__YOUR ASSIGNMENT__
Start to finish, copy the data exactly.
===== DATA SECTION
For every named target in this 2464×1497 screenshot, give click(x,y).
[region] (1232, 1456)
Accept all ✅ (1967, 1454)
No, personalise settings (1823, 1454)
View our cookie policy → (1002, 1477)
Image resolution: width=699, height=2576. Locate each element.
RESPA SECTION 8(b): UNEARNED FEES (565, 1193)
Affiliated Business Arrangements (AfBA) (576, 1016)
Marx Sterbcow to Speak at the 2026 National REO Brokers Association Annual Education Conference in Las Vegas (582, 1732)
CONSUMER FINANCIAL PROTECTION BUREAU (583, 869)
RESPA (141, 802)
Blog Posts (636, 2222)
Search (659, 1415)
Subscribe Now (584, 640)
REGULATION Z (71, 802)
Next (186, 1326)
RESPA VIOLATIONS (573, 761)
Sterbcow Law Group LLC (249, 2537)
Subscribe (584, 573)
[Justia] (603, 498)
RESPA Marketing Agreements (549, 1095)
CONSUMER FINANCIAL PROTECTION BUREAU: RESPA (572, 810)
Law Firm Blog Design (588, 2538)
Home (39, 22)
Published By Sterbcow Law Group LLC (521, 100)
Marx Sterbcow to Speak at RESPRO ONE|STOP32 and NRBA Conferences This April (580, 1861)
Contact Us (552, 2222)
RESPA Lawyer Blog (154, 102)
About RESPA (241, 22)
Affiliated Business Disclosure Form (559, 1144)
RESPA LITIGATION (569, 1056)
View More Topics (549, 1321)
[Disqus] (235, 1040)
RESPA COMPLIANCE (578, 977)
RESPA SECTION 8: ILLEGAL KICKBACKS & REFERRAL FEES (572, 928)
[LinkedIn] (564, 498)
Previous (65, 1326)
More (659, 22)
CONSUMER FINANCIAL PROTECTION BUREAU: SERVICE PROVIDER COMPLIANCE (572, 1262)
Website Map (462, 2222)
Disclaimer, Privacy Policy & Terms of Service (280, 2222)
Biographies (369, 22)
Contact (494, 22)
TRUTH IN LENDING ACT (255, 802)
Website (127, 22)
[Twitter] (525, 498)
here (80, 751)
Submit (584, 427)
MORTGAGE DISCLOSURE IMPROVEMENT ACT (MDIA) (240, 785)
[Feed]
==========
__TASK RESULT__
For every named target in this 2464×1497 screenshot, give click(x,y).
[region] (1232, 1456)
Accept all ✅ (1967, 1454)
No, personalise settings (1823, 1454)
View our cookie policy → (1002, 1477)
Image resolution: width=699, height=2576. Locate each element.
RESPA SECTION 8(b): UNEARNED FEES (565, 1193)
Affiliated Business Arrangements (AfBA) (576, 1016)
Marx Sterbcow to Speak at the 2026 National REO Brokers Association Annual Education Conference in Las Vegas (582, 1732)
CONSUMER FINANCIAL PROTECTION BUREAU (583, 869)
RESPA (141, 802)
Blog Posts (636, 2222)
Search (659, 1415)
Subscribe Now (584, 640)
REGULATION Z (71, 802)
Next (186, 1326)
RESPA VIOLATIONS (573, 761)
Sterbcow Law Group LLC (249, 2537)
Subscribe (584, 573)
[Justia] (603, 498)
RESPA Marketing Agreements (549, 1095)
CONSUMER FINANCIAL PROTECTION BUREAU: RESPA (572, 810)
Law Firm Blog Design (588, 2538)
Home (39, 22)
Published By Sterbcow Law Group LLC (521, 100)
Marx Sterbcow to Speak at RESPRO ONE|STOP32 and NRBA Conferences This April (580, 1861)
Contact Us (552, 2222)
RESPA Lawyer Blog (154, 102)
About RESPA (241, 22)
Affiliated Business Disclosure Form (559, 1144)
RESPA LITIGATION (569, 1056)
View More Topics (549, 1321)
[Disqus] (235, 1040)
RESPA COMPLIANCE (578, 977)
RESPA SECTION 8: ILLEGAL KICKBACKS & REFERRAL FEES (572, 928)
[LinkedIn] (564, 498)
Previous (65, 1326)
More (659, 22)
CONSUMER FINANCIAL PROTECTION BUREAU: SERVICE PROVIDER COMPLIANCE (572, 1262)
Website Map (462, 2222)
Disclaimer, Privacy Policy & Terms of Service (280, 2222)
Biographies (369, 22)
Contact (494, 22)
TRUTH IN LENDING ACT (255, 802)
Website (127, 22)
[Twitter] (525, 498)
here (80, 751)
Submit (584, 427)
MORTGAGE DISCLOSURE IMPROVEMENT ACT (MDIA) (240, 785)
[Feed]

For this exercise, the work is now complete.